43 d_k = Q.shape[-1]
44
45 # Compute attention scores: Q @ K^T / sqrt(d_k)
46 scores = torch.matmul(Q, K.transpose(-2, -1)) / np.sqrt(d_k)
47
48 # Apply mask (if provided)
49 if mask is not None:
50 scores = scores.masked_fill(mask == 0, -1e9)
51
52 # Apply softmax to get attention weights
53 attention_weights = F.softmax(scores, dim=-1)
54
55 # Compute weighted sum of values
56 output = torch.matmul(attention_weights, V)
57
58 return output, attention_weights
59
60
61class MultiHeadAttention(nn.Module):
62 """
63 Multi-head attention layer.
64
65 Multi-head attention allows the model to attend to information
66 from different representation subspaces.
67 """
68
69 def __init__(self, d_model, num_heads):
70 super().__init__()
71 assert d_model % num_heads == 0, "d_model must be divisible by num_heads"
72
73 self.d_model = d_model
74 self.num_heads = num_heads
75 self.d_k = d_model // num_heads
76
77 # Linear projections for Q, K, V
78 self.W_q = nn.Linear(d_model, d_model)

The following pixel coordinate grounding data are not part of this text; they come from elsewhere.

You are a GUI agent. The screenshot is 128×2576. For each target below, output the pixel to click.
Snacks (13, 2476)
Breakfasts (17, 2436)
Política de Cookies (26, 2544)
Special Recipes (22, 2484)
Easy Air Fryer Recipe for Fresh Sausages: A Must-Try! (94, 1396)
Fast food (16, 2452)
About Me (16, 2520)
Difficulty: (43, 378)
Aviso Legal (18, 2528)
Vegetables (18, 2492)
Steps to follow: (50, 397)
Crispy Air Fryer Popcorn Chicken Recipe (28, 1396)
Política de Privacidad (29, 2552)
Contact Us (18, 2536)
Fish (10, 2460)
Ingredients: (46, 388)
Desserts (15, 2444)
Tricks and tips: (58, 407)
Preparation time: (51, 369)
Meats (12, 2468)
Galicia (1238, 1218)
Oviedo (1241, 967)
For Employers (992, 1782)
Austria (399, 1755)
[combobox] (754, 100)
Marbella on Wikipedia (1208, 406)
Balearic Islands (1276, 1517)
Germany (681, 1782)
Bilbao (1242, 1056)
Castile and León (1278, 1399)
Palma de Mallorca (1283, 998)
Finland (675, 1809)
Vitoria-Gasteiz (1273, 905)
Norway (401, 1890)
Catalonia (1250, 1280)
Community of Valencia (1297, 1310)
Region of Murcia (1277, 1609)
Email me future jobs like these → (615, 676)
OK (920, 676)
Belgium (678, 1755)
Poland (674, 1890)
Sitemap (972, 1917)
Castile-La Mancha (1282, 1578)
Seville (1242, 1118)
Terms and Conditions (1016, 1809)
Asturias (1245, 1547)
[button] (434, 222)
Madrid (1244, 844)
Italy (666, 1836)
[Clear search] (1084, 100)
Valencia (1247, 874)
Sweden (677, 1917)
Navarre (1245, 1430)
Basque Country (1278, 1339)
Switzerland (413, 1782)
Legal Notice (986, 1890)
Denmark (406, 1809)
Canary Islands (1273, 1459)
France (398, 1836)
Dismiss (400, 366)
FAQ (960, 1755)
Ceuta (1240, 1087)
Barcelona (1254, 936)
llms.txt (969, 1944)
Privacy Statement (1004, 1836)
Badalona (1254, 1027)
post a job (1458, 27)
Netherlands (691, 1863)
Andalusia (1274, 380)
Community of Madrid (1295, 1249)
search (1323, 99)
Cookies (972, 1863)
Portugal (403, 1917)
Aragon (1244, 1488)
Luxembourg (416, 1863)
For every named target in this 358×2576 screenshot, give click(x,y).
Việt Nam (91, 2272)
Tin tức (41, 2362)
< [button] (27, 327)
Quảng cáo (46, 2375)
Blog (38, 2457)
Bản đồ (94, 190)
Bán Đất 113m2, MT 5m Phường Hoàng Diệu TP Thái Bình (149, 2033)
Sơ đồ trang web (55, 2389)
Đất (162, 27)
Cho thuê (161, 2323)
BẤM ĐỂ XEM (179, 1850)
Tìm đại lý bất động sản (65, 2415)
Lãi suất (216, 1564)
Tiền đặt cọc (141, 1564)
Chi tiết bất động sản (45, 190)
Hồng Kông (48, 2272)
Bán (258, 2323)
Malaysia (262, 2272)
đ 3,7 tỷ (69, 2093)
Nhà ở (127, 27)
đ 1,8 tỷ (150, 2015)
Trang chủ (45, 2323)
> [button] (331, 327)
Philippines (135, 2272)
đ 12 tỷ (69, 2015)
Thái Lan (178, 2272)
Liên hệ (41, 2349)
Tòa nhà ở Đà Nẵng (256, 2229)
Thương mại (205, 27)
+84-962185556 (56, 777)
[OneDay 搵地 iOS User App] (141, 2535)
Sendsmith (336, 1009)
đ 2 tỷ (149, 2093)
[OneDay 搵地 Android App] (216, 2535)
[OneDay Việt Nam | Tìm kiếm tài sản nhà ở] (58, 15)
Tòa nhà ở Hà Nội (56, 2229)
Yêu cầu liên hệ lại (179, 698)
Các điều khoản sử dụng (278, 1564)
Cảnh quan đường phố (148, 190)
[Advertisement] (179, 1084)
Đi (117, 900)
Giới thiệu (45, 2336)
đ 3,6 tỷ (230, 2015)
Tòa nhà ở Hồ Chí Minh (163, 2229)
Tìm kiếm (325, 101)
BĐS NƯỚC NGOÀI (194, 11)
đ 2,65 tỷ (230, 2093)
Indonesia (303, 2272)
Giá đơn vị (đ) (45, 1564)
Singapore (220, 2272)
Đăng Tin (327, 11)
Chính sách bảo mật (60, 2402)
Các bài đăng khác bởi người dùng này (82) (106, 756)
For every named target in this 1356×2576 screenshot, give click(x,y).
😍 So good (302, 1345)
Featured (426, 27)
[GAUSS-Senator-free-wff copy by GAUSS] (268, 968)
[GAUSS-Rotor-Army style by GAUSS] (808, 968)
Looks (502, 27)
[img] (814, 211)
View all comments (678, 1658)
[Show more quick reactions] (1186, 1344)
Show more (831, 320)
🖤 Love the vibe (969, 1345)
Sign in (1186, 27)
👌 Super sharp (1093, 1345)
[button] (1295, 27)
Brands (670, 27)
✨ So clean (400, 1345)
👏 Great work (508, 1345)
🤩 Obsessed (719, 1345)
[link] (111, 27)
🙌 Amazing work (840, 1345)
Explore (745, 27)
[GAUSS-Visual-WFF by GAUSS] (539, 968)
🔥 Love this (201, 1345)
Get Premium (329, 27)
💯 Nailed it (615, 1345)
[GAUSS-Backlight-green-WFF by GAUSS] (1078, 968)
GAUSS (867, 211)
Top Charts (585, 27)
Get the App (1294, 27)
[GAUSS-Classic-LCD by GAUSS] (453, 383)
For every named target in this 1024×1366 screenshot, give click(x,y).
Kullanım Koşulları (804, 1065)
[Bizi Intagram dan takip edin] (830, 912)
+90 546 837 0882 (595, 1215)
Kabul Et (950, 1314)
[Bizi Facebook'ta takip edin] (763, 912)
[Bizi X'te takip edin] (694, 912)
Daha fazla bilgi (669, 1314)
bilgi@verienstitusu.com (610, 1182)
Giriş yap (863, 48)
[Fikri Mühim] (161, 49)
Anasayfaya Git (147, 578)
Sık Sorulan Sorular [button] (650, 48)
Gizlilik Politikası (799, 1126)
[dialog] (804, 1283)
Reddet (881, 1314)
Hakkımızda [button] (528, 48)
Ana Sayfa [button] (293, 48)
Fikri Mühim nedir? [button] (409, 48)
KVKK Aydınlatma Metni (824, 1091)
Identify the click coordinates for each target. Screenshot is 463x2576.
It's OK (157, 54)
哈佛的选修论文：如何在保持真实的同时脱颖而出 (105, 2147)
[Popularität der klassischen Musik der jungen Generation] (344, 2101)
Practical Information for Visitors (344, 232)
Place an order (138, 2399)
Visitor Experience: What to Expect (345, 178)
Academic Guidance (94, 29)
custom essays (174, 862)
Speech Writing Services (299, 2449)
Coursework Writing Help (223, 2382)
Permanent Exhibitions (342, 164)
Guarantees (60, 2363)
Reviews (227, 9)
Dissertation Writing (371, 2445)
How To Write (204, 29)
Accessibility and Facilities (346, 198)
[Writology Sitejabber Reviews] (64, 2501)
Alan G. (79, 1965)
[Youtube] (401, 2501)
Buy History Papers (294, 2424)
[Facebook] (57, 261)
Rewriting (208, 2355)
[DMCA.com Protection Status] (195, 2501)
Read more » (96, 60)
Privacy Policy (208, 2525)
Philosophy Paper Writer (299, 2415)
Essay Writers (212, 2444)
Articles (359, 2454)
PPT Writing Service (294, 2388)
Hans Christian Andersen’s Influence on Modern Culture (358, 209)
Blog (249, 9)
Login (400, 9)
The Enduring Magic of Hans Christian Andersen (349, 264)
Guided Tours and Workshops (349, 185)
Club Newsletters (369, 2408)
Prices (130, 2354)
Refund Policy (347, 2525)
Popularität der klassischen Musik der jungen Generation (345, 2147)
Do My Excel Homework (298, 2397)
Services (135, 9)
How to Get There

79 self.W_k = nn.Linear(d_model, d_model)
80 self.W_v = nn.Linear(d_model, d_model)
81
82 # Output projection
83 self.W_o = nn.Linear(d_model, d_model)
84
85 def split_heads(self, x):
86 """
87 Split last dimension into (num_heads, d_k).
88 Transpose to (batch, num_heads, seq_len, d_k)
89 """
90 batch_size, seq_len, d_model = x.shape
91 x = x.reshape(batch_size, seq_len, self.num_heads, self.d_k)
92 return x.transpose(1, 2)
93
94 def combine_heads(self, x):
95 """
96 Inverse of split_heads.
97 Transpose and reshape back to (batch, seq_len, d_model)
98 """
99 batch_size, num_heads, seq_len, d_k = x.shape
100 x = x.transpose(1, 2)
101 return x.reshape(batch_size, seq_len, self.d_model)
102
103 def forward(self, Q, K, V, mask=None):
104 """
105 Forward pass.
106
107 Args:
108 Q, K, V: Input tensors (batch, seq_len, d_model)
109 mask: Optional mask
110
111 Returns:
112 output: Attention output
113 attention_weights: Attention weights (for visualization)
114 """
115 # Linear projections
116 Q = self.W_q(Q)
117 K = self.W_k(K)
118 V = self.W_v(V)
119
120 # Split into multiple heads
121 Q = self.split_heads(Q) # (batch, num_heads, seq_len_q, d_k)
122 K = self.split_heads(K) # (batch, num_heads, seq_len_k, d_k)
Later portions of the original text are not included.